AAPG Bulletin, Vol.86, No.3, 505-524, 2002
Natural fractures in the Spraberry Formation, Midland basin, Texas: The effects of mechanical stratigraphy on fracture variability and reservoir behavior
Horizontal cores from sandstone-siltstone reservoirs in the Spraberry Formation (Midland basin, west Texas) have documented two systems of dramatically different yet dynamically compatible natural fractures, in reservoirs separated vertically by only 145 ft (44 m). Each system is capable of producing a different degree of the northeast-trending permeability anisotropy recognized in Spraberry reservoirs. One fracture system consists of two vertical fracture sets with an apparent conjugate geometry (striking north-northeast and east-northeast). The other system consists of evenly spaced, northeast-striking vertical fractures, nearly bisecting the acute angle of the first system. Although lithologically similar, differences in quartz-overgrowth and clay content in the layers resulted in a yield strength of the lower bed that is only half of that of the upper layer, producing different fracture systems in the two reservoirs despite their proximity.

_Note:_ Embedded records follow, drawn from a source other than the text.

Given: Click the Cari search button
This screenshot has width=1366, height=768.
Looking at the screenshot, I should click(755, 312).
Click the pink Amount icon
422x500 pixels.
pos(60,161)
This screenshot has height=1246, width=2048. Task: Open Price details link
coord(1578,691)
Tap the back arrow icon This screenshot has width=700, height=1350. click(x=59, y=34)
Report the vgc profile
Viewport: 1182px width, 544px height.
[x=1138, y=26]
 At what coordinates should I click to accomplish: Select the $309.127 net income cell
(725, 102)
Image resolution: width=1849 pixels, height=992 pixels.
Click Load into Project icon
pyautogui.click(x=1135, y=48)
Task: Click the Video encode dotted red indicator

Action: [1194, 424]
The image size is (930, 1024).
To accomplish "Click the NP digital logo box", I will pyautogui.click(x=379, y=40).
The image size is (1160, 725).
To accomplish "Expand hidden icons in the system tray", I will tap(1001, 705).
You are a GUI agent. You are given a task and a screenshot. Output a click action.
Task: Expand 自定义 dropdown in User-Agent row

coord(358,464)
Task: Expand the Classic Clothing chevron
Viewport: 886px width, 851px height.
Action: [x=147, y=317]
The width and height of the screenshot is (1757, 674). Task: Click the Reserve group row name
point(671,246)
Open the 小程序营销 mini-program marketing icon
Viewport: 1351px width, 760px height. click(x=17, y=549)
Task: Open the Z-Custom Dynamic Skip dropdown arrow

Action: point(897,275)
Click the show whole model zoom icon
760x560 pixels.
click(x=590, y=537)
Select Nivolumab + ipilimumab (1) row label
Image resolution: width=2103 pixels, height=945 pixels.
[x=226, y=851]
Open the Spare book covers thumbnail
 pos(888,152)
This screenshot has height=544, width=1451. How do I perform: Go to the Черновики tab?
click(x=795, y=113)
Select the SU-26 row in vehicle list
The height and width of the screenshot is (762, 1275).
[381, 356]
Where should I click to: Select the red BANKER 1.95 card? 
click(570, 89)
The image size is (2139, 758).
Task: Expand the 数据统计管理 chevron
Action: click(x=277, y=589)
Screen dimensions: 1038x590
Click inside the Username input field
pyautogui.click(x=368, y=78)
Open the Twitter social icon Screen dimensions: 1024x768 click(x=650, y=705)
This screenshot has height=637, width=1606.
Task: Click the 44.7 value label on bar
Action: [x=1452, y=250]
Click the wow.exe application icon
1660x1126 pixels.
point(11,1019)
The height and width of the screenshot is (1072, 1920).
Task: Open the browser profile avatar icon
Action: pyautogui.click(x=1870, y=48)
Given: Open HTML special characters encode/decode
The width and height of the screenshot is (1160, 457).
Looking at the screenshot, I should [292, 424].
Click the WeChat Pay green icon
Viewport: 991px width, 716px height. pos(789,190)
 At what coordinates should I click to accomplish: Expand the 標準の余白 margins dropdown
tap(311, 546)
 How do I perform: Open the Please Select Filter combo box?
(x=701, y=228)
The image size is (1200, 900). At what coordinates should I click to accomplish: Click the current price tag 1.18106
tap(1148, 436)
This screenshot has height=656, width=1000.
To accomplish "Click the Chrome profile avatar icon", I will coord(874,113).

Such differences in the mechanical properties, due to variations in diagenetic and depositional histories of the strata, are probably widespread within the formation. They have the potential to cause significant vertical and lateral variation in the Spraberry fracture system across the basin. Low present-day in-situ stresses in the reservoirs allow the fractures to open, to become more conductive, and even to propagate, under very low injection pressures.